Superintendent's Column: 2023 Legislative Recap

Dr. Theresa Battle, District 191 Superintendent

In 2023, in an effort to make public schools work better for everyone, leaders in the Minnesota State Legislature made it clear that education was a top priority and that they intended to take big steps, not little ones. They made good on that intention, and the results will have significant impacts on districts across the state, including Burnsville-Eagan-Savage School District 191. 

The legislature provided funding increases for general education, special education and several specific categories of funding, which will help support important services for students. It created new obligations and mandates that will require districts to use some of that new funding. It also implemented policy changes - such as changes to unemployment insurance and labor relations laws - the impacts of which we just don’t know yet, but which will also require districts to use some of the new funding. 

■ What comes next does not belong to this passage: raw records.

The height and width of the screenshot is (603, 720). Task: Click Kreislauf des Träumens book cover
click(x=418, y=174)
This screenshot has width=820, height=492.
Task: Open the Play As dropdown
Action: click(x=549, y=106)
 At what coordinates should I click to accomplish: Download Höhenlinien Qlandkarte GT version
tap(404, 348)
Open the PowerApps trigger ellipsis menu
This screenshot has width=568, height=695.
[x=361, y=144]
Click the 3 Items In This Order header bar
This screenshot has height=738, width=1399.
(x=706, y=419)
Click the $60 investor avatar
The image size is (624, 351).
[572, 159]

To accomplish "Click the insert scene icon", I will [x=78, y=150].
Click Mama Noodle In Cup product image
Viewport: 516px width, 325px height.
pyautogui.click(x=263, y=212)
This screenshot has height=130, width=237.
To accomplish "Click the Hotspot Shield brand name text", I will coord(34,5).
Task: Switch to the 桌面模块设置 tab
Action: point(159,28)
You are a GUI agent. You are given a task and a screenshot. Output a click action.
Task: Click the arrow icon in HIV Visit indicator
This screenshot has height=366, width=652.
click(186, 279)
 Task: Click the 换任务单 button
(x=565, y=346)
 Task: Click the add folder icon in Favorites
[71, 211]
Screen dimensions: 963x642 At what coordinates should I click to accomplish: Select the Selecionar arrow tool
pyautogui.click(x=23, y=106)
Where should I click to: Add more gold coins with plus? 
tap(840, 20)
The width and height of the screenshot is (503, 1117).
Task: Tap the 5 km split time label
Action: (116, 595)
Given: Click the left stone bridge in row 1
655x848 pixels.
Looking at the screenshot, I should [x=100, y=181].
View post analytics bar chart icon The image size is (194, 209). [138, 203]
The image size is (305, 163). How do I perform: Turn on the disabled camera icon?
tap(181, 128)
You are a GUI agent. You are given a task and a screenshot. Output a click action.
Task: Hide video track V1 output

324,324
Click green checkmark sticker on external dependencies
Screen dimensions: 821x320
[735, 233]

First, I think it’s important to point out that this isn’t the first time a legislature has made changes to school funding and requirements. It will take time and effort for us to adjust to the new normal, but we will adjust. In fact, if there’s one thing I wish the legislature would have considered, it’s just that districts could have been given more time to prepare for some of the changes we’re required to make.

In District 191, we’ll be focused on the new tools and opportunities so we can make the most of them for our students and staff. 

For instance, the legislature provided additional funding to attract, develop and retain teachers, especially teachers of color. I’m proud of the work we’ve done to create a strong Education Pathway at Burnsville High School, and the resources we provide students who want to go into teaching as a career, including scholarships and opportunities to earn college credits. With additional commitment from the state, we’ll be able to continue and strengthen those efforts, helping build a high quality, effective and diverse teaching force in Minnesota. 

There are also new requirements when it comes to curriculum that make sense and will benefit everyone. Students are now required to take a course in civics and a course in personal finance in order to graduate. Lessons on the Holocaust and genocide are required by 2026-27. New funding and requirements around literacy curriculum will help districts move toward effective practices, which we’re already implementing. 

Right now in District 191, we’re fortunate to be in a relatively stable financial situation thanks to community support, stabilizing enrollment and strategic fiscal management. I acknowledge this isn’t the case for every school district, and this year’s legislative session won’t solve the serious financial concerns of some many communities. 

But we’ll approach the challenges and opportunities of new legislation the same way we do everything else. We’ll stay grounded in our mission and core values, and stay committed to making our own path forward using the strengths of the One91 community for the benefit of our students and families.